◆ **Task objective**: Your response to the data below should hold nothing except the lines from the one containing "Viewport: 873px width, 655px" down to the one containing "650x488 pixels.", reproduced exactly and without pictures.

◆ **Data**:
- - - - - - -

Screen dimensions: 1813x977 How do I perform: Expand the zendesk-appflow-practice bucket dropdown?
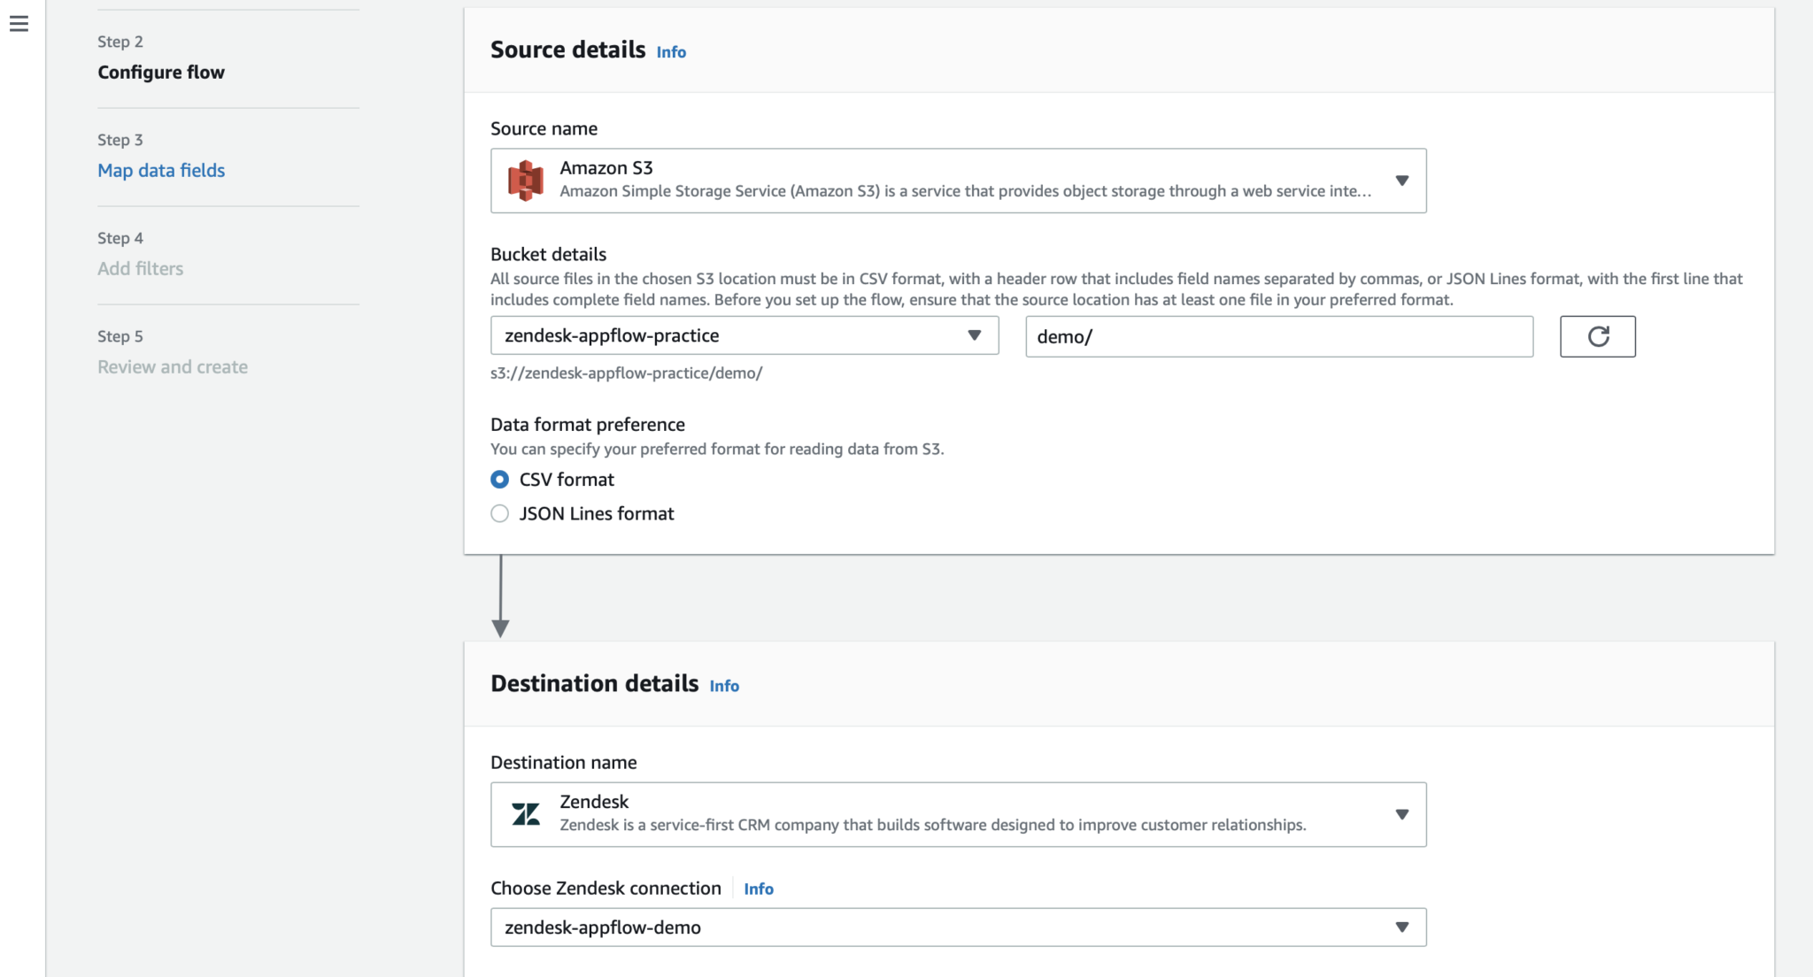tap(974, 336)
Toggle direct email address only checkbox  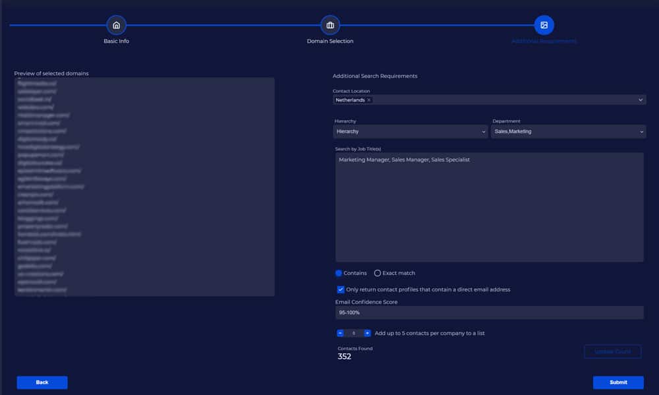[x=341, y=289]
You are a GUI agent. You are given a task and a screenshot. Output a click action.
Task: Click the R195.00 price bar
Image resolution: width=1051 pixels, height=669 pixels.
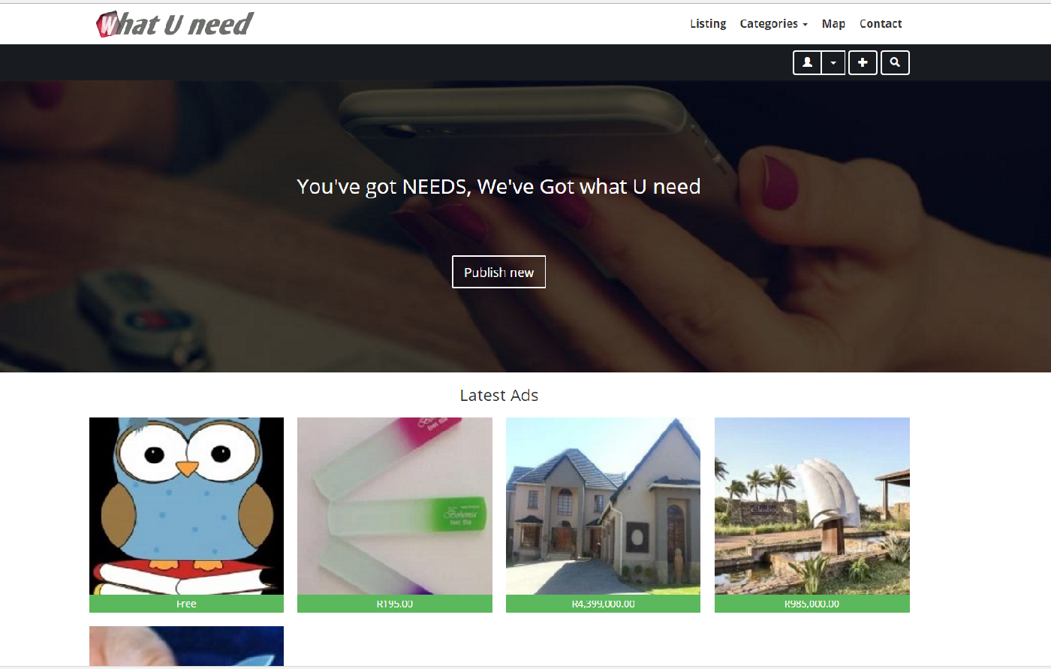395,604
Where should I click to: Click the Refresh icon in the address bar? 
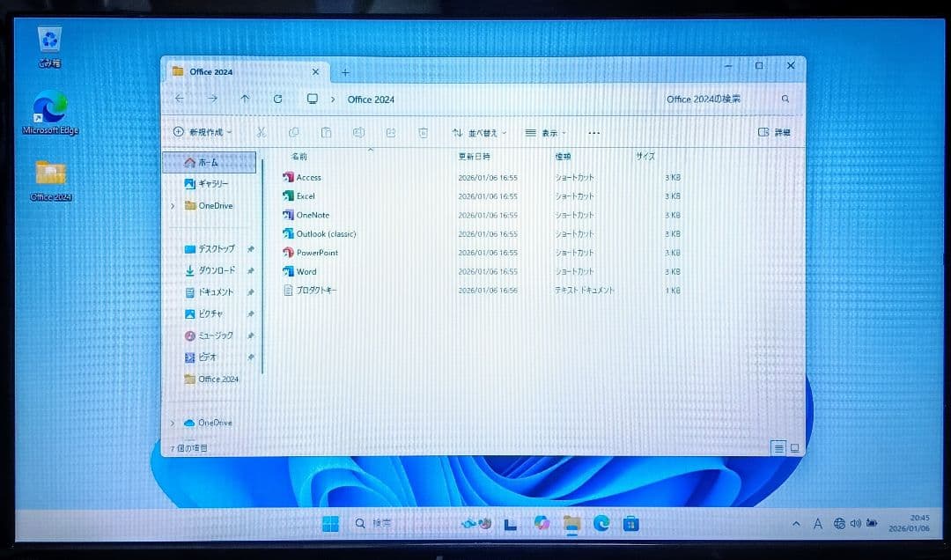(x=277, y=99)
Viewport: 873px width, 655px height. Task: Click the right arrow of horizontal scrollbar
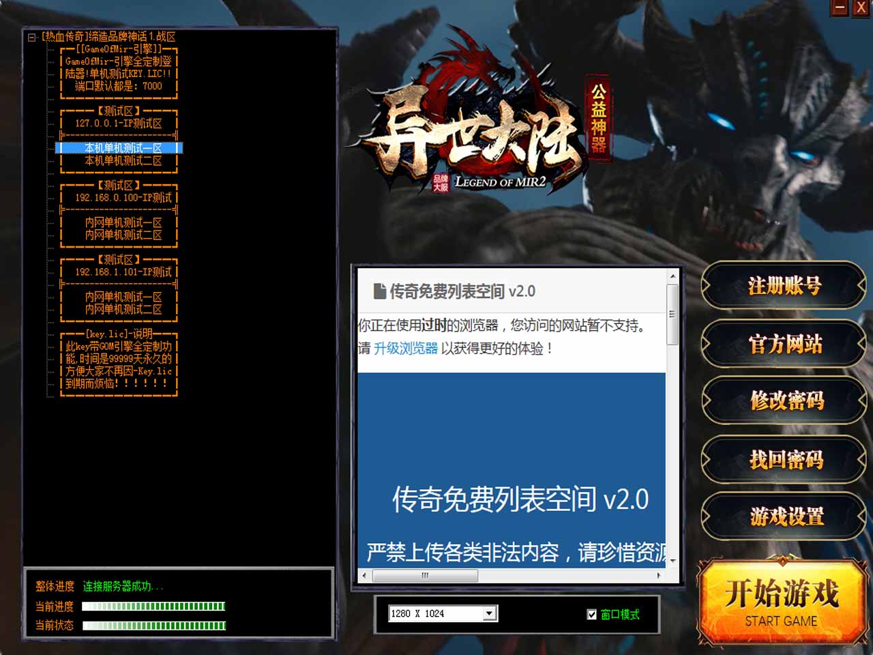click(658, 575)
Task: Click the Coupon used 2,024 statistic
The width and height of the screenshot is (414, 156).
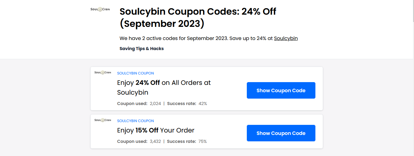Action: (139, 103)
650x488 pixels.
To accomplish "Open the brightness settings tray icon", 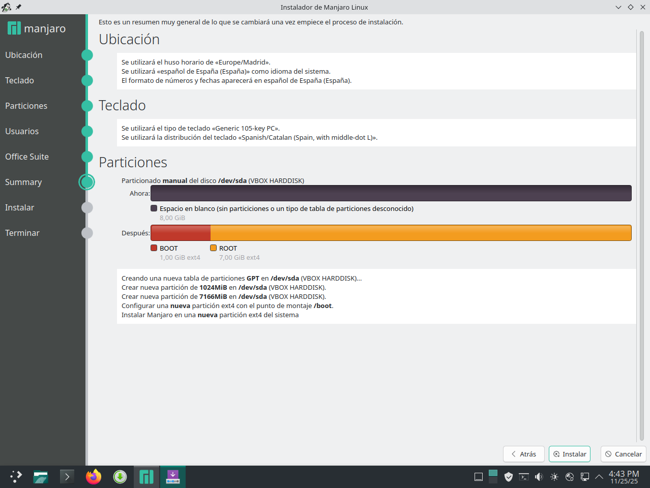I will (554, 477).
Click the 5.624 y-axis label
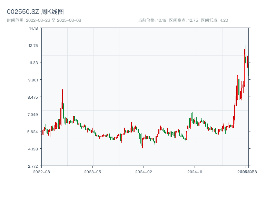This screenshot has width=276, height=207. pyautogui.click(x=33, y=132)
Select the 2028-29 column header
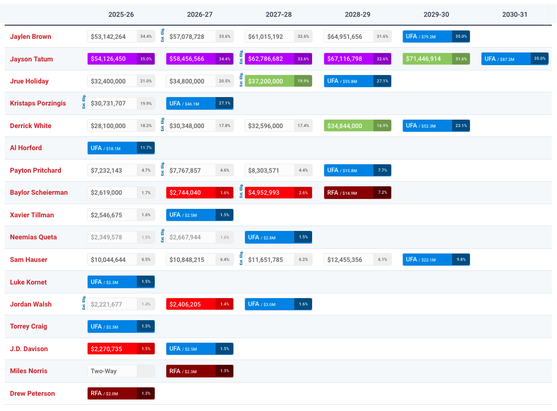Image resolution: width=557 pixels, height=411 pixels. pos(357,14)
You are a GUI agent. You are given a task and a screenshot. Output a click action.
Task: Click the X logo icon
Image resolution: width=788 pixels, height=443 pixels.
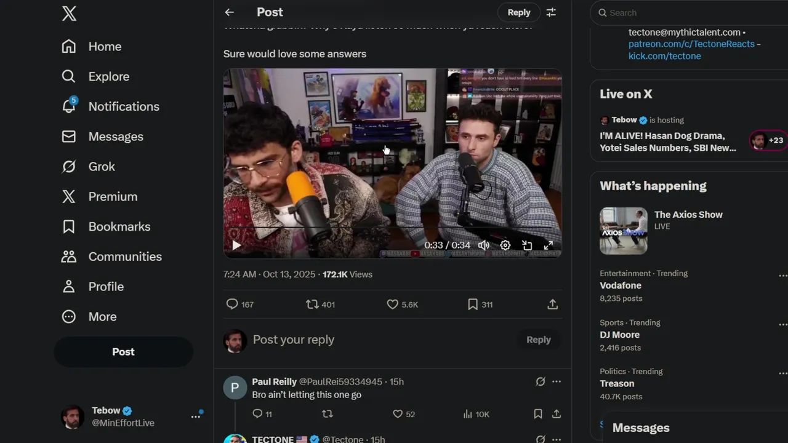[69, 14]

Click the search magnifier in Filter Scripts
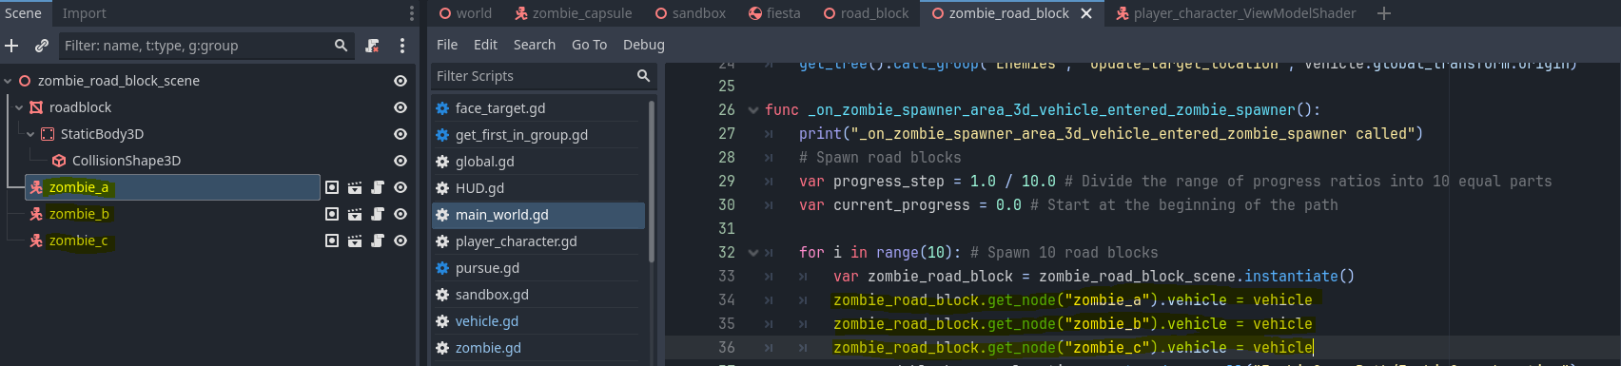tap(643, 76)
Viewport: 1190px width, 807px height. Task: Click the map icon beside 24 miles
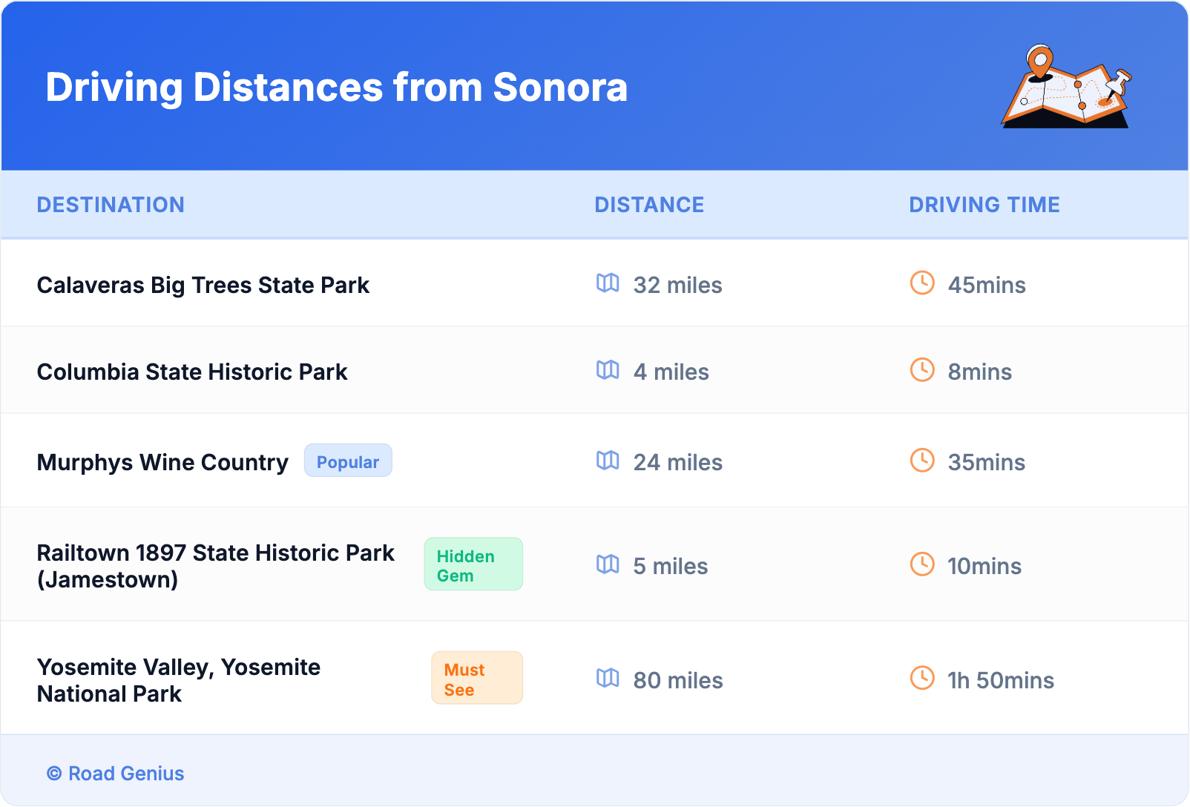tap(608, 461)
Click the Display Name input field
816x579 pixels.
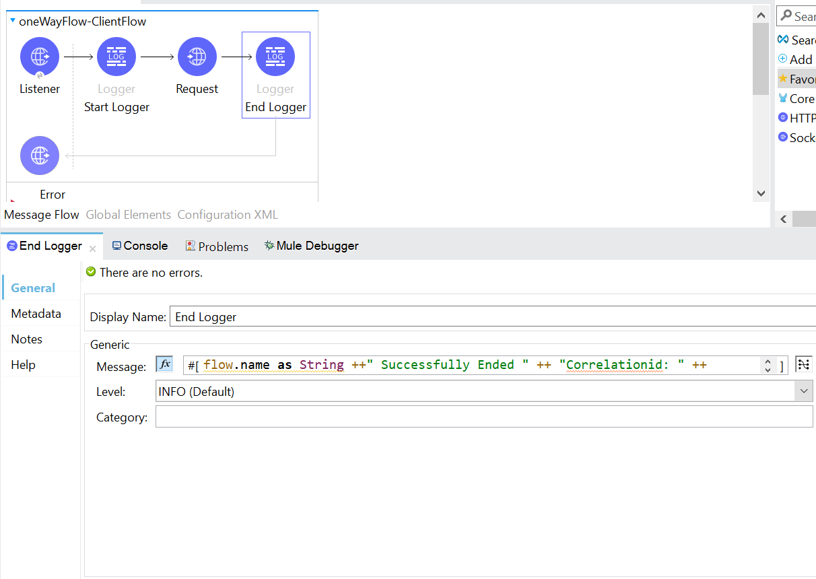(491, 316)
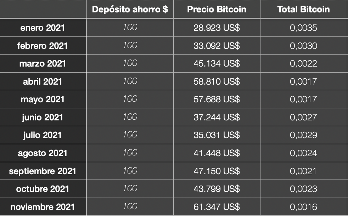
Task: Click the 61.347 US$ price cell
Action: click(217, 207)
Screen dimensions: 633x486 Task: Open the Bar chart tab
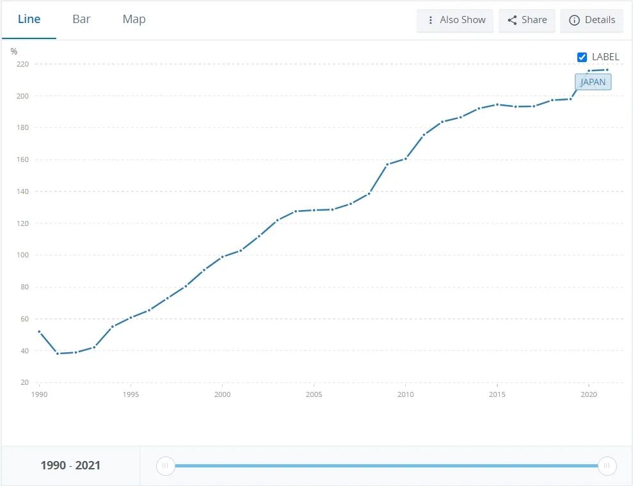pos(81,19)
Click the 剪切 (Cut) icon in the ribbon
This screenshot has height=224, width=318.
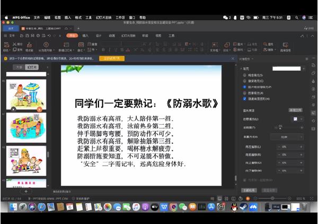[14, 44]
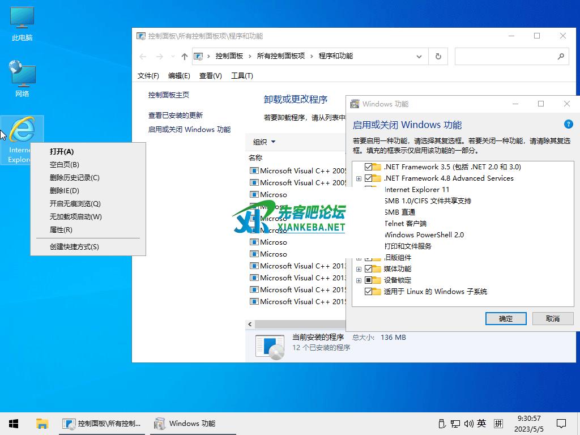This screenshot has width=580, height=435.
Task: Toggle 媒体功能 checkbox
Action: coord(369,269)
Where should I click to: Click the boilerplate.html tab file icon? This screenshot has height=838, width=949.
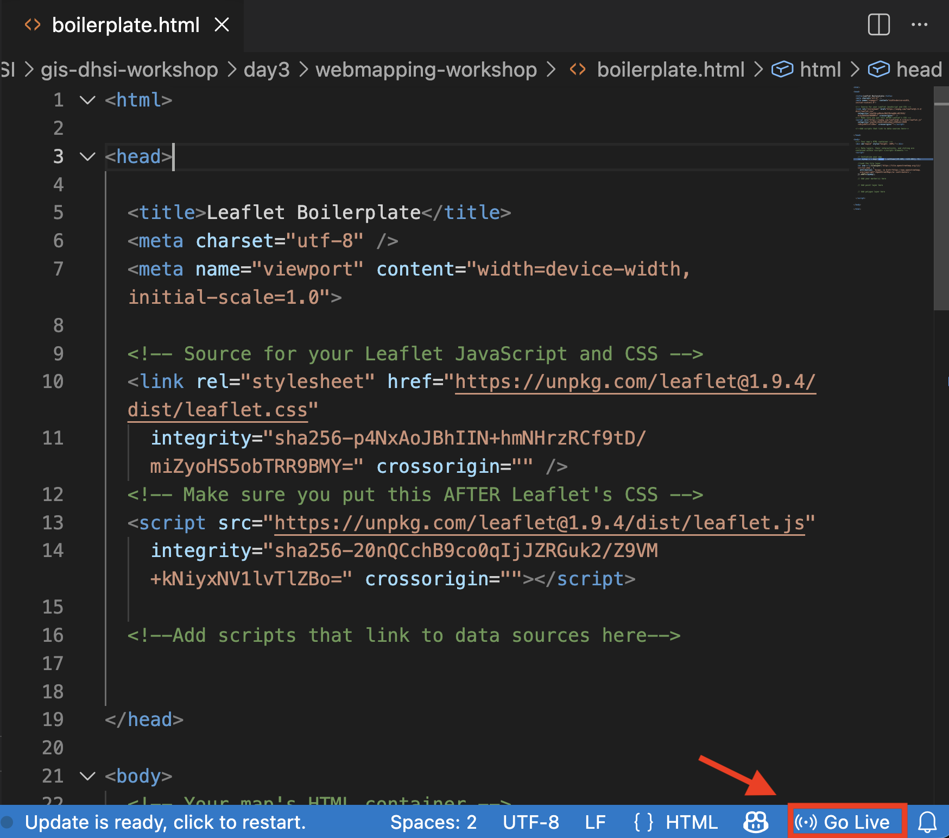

- - - - - - -

◆ **Answer to the exercise**:
Viewport: 873px width, 655px height. Task: Click the right arrow of horizontal scrollbar
click(658, 575)
Task: Click the Coupon used 2,024 statistic
The width and height of the screenshot is (414, 156).
Action: (139, 103)
650x488 pixels.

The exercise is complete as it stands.